Each relationship is unique and cannot be summed up in a paragraph on paper. I have been married twice. My first was very vanilla sexually, and in other ways. We fought (bickered) a lot about a variety of things, but the bottom line was that I was bored and was tired of mothering him, and wanted someone to take care of me. I was with him for 12 years, until I left.
My second and current marriage is infinitely better. He is much more wild and kinky, does a lot to take care of and support me emotionally, etc. We fight (bicker) all the time, but we love each other and rely on each other. We can't stand to be apart for more than a few days.
My point is, fighting in a relationship is normal. People get on each other's nerves when they live in the same house, and things that were once cute become annoying after some time. That does not mean that you don't love each other.

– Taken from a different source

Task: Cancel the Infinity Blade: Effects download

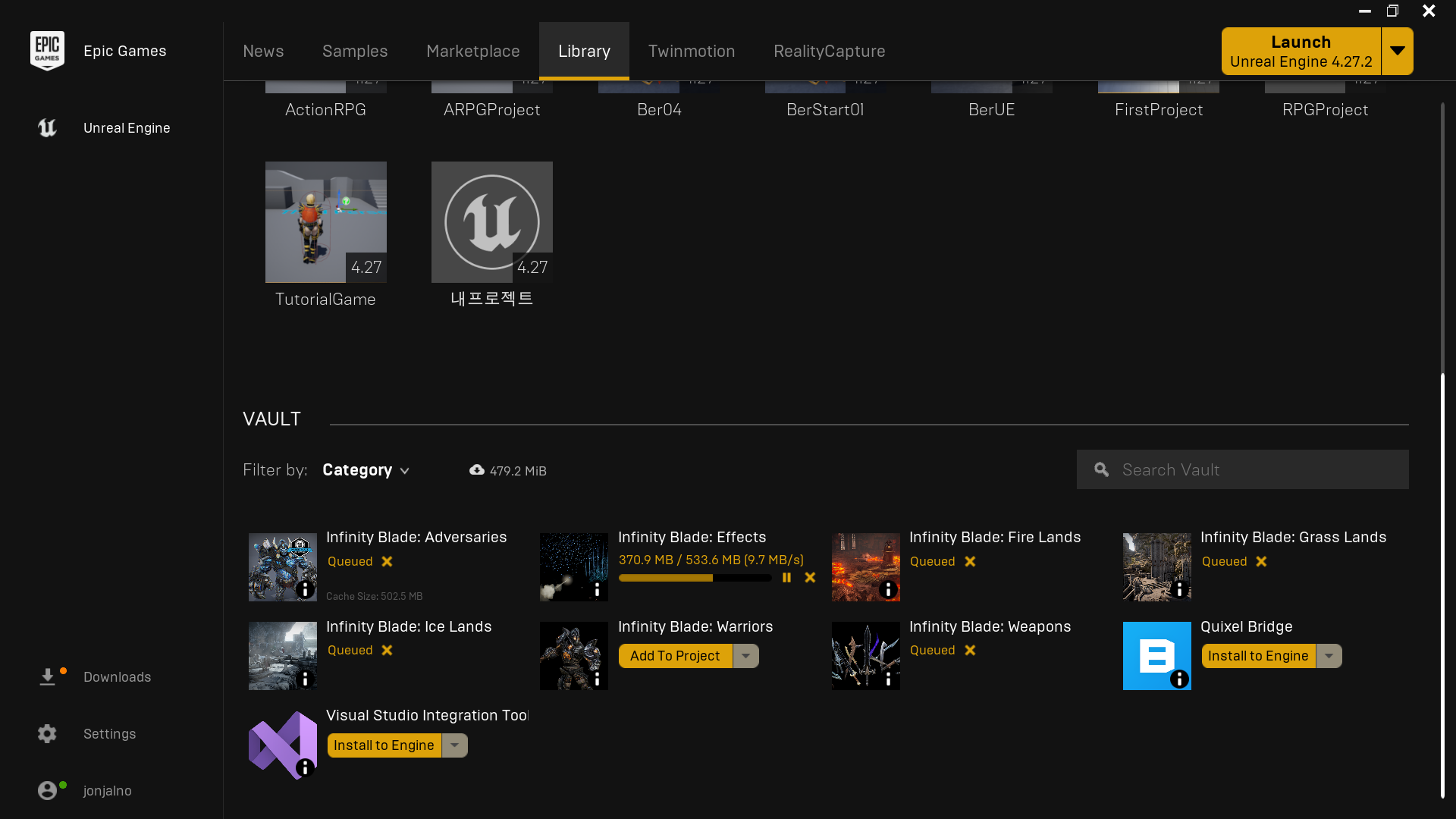Action: (x=810, y=578)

The best way to function in a relationship is to know what is in your heart and every now and then sit down and discuss differences and reinforce your love for one another.
As for him being bipolar...this is a big issue. Yes it can be controlled with medication. Knowing and understanding that this is an underlying issue you also need to make some allowances and say to yourself "he didn't really mean to be that hurtful".
Only you can decide if the relationship is worth staying in. Do your best to understand and support him, talk to his doctors if necessary, and yes...make sure he takes his meds and does not mix alcohol or other substances that will exacerbate his problems. Then decide if you can do this for the rest of your life.